A HISTORY OF DROUGHT

Australia has been shaped by floods, droughts, and blistering heat. How big and how intense these events were is poorly understood due to the limited historical and observational records.
Historical records provide rough estimates of the extent and intensity of droughts in parts of Australia since the late 1700s. For example, captains’ logbooks from ships anchored off of Sydney describe the Settlement Drought (1790-1793), which threatened the tenuous foothold of early European settlers in Australia. And farmers’ records describe the Goyder Line Drought (1861–1866) that occurred in areas north of the known arable lands of South Australia.
Observational weather records provide more detailed descriptions of climatic variability. However, systematic recording of weather in Australia only began in the late 19th century. Since then many parts of the continent have experienced prolonged wet periods and droughts. The most well known of these are the Federation drought (1895-1903), the World War II drought (1939-45), and the recent Millennium drought (1997-2009).
All three droughts were devastating to agriculture and the broader economy, but each was distinct in its spatial footprint, duration, and intensity. Importantly, these droughts also differed in seasonality.
Recent and historical droughts in Australia for the different natural resource management (NRM) regions. Provided by M.Freund
For example, the Millennium drought, which was most severe in southwestern and southeastern Australia, was caused by poor rainfall during the cool season. In contrast, the Federation drought, which affected almost the entire continent, was predominantly due to rainfall declines during the warm season.
Although the historical and observational records provide a wealth of information about the frequency of wet and dry extremes, they provide only part of the picture.
Lancelot that became a ghost town following the Federation Drought. denisben/flickrCC BY-ND

LOOKING BACK

To understand possible trends in rainfall and assess the likelihood of prolonged droughts, we need to understand the long-term climatic context. For this, we need records that are much longer than existing observational and historical records.
Our new study used an extensive network of tree rings, ice cores, corals, and sediment records from across Australia and the adjacent Indian and Pacific Oceans to extend rainfall records across all of the major regions of Australia by between 400 and 800 years. Importantly, we did this for two seasons, the cool (April–September) season and warm (October–March) season, over eight large natural resource management regions spanning the Australian continent. This allows us to place recent observations of rainfall variability into a much longer context across the entire continent for the first time.
Seasonal rainfall for the past 400 years
We found that recent shifts in rainfall variability are either unprecedented or very rare over the reconstructed period. The two most striking patterns were in tropical northern Australia, which as been unusually wet over the past century, and southern Australia, which has been unusually dry.
Our reconstructions also highlight differences between recent extreme drought events and those in earlier centuries. For example, the Millennium Drought was larger in area and longer than any other drought in southern Australia over the last 400 years.
Our reconstruction also shows that the most intense droughts described in the historical records – the Settlement Drought (1790-93), Sturt’s Drought (1809–30), and the Goyder Line Drought (1861–66) – were limited to specific regions. The Settlement Drought appears to have affected only Australia’s eastern regions, whereas the Goyder Line Drought, which occurred north of the northernmost limit of arable lands in Southern Australia, primarily impacted central Australia and the far north.
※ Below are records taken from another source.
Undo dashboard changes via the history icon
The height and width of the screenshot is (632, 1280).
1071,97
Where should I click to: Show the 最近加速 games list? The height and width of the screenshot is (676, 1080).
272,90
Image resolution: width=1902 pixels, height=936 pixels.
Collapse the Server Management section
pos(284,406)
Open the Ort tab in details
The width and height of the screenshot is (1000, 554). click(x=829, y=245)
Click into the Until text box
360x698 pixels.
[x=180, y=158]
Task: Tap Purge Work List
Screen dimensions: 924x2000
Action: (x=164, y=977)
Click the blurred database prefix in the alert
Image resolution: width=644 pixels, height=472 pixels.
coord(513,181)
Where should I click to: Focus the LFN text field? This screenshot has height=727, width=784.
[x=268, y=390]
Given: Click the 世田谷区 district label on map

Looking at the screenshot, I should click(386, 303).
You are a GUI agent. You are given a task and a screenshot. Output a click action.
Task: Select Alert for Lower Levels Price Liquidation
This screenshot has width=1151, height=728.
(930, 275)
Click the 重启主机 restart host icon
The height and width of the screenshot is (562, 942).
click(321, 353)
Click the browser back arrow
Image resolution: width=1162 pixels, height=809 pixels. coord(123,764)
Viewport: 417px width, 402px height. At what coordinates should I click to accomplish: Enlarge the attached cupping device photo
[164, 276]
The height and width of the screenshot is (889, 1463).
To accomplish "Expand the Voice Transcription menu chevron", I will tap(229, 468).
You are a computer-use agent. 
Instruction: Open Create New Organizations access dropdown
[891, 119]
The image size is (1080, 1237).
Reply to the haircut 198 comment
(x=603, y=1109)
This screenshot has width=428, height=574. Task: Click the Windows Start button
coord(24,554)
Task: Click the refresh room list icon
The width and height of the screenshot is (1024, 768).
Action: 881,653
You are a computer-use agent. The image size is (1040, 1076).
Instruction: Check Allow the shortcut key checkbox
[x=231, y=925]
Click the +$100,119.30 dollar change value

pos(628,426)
These historical droughts varied widely in the area they covered, highlighting at a continental scale the spatial diversity of drought. This spatial variability has also recently been demonstrated for eastern Australia.
Our multi-century rainfall reconstruction complements the recent Climate Change in Australia report on future climate. By providing a clearer window into climates of the past online, we can better see how extremes of rainfall may affect Australia in the future.